#### [WORK TO COMPLETE]
Search the records for the string "star", then copy each line that has it.

#### [DATA TO PROCESS]
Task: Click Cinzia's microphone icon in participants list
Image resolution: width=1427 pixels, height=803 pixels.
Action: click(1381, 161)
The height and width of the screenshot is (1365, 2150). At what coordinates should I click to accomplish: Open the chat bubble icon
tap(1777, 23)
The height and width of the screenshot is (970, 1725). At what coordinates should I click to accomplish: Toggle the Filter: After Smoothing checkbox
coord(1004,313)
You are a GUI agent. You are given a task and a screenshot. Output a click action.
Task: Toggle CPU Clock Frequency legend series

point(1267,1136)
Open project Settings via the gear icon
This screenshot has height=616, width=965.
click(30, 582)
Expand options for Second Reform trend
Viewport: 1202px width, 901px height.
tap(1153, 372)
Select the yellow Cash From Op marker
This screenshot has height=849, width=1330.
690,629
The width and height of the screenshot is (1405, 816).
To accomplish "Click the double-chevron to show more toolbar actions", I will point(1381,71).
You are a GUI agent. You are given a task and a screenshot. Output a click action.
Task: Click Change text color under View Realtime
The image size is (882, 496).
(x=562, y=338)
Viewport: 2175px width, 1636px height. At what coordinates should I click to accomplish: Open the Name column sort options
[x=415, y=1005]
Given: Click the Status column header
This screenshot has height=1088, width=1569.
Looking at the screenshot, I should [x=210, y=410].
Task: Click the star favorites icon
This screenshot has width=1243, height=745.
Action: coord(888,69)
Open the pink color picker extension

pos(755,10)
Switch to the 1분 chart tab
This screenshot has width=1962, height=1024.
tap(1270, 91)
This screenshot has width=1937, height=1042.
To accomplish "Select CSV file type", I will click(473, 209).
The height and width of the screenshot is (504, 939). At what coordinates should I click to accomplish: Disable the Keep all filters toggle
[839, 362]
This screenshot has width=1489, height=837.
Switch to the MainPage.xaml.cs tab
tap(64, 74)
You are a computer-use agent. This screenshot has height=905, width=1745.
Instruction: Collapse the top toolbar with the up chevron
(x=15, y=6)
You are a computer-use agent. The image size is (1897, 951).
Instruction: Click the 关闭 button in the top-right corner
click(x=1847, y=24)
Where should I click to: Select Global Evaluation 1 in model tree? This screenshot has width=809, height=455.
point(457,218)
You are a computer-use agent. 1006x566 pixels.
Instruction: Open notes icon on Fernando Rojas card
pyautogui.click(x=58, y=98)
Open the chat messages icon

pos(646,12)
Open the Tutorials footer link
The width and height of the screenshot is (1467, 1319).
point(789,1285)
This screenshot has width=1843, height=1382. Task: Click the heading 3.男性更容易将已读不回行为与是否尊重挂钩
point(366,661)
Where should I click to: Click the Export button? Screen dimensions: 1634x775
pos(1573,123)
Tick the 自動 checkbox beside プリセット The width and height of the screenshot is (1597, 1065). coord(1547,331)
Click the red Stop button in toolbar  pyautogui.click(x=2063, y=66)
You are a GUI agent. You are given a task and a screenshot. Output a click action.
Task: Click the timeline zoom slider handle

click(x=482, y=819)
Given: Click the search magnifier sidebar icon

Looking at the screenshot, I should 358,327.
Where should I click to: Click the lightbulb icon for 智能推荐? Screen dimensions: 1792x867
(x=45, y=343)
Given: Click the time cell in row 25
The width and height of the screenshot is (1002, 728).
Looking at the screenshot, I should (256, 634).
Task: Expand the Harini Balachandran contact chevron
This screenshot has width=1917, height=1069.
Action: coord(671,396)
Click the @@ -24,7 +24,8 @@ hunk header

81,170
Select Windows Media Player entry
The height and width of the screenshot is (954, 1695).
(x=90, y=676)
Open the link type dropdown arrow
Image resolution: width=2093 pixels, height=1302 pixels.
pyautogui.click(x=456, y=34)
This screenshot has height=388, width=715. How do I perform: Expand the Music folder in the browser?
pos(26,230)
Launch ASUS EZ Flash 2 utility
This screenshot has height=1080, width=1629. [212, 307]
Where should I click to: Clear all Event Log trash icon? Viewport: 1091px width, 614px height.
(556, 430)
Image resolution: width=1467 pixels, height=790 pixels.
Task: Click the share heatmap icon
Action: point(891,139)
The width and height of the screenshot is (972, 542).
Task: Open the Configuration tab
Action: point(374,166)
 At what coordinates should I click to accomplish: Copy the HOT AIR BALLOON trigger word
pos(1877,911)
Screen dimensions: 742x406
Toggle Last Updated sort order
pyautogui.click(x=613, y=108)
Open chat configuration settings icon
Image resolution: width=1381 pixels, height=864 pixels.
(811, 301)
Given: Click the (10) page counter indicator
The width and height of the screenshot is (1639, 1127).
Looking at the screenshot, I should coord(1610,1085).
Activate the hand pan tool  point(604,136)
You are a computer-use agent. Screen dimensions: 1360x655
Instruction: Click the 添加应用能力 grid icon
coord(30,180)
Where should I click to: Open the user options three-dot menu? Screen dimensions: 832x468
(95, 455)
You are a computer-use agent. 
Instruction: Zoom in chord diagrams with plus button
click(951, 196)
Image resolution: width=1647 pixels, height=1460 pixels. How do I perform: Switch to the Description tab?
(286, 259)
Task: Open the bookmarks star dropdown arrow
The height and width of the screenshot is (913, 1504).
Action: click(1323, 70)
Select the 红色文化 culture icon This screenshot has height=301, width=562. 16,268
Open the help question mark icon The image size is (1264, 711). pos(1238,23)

#### [ANSWER AREA]
Task: Click the star favorites icon
Task: Open the bookmarks star dropdown arrow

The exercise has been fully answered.